Rebecca K. v. Commonwealth

Opinion by

Judge Menoee,

The appellants, identified only as Ms. Eebecca K. and Mr. Edward L., appeal to this Court from orders of the Pennsylvania Department of Public Welfare (DPW) denying them food stamp benefits. They have been residents of Blue Jay Village (facility), a drug treatment facility, since March and May 1976, respectively, and it is operated by the Abraxas Foundation, which is certified by the Drug and Alcohol Council of Pennsylvania as a nonprofit drug treatment and rehabilitation program. On behalf of the respective appellants, the Beaver and Allegheny County Commissioners paid $18.60 per day to the facility for their treatment, but the appellants also applied to the Forest County Board of Assistance for food stamps, which were denied. Forest County is the location of the facility, and the food stamps were denied on the basis that the payments by the other counties on behalf of the appellants were “vendor payments” and exceeded the maximum allowable monthly income eligibility standards for food stamps for a single-person household of $245 per month. On appeal, the hearing officer of DPW affirmed this finding, and it is from this determination that the appellants now appeal.

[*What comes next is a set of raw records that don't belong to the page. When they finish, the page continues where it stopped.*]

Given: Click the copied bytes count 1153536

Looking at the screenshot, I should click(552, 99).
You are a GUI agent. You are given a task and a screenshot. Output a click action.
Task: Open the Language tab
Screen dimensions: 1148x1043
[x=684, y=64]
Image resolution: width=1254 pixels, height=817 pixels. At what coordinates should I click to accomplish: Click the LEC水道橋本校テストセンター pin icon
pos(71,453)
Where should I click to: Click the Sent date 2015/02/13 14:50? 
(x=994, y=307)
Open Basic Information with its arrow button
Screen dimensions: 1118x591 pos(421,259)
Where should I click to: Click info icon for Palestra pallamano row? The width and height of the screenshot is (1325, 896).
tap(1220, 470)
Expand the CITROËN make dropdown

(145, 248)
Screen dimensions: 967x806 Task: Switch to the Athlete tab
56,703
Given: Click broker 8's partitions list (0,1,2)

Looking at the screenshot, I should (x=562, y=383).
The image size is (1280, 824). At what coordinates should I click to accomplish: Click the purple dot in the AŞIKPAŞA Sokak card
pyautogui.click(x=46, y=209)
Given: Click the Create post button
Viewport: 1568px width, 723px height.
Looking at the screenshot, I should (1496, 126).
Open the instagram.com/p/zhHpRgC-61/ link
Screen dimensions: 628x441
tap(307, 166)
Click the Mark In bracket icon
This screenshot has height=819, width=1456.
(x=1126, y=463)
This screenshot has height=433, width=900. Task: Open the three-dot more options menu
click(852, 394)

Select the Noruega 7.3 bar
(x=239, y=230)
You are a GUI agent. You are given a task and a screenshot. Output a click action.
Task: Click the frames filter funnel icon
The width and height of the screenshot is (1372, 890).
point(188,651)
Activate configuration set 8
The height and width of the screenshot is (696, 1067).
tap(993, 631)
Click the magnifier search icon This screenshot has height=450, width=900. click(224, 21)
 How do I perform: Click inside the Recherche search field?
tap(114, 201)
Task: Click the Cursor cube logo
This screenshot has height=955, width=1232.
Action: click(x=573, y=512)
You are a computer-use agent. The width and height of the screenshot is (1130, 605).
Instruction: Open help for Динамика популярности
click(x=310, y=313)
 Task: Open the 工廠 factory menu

*346Under the provisions of Section 44 of the Administrative Agency Law, Act of June 4, 1945, P.L. 1388, as amended, 71 P.S. §1710.44, review by the Commonwealth Court of adjudications of DPW is to determine whether an error of law was committed, constitutional rights were violated, or a necessary finding of fact was unsupported by substantial evidence. Department of Public Welfare v. Young, 23 Pa. Commonwealth Ct. 523, 352 A.2d 582 (1976).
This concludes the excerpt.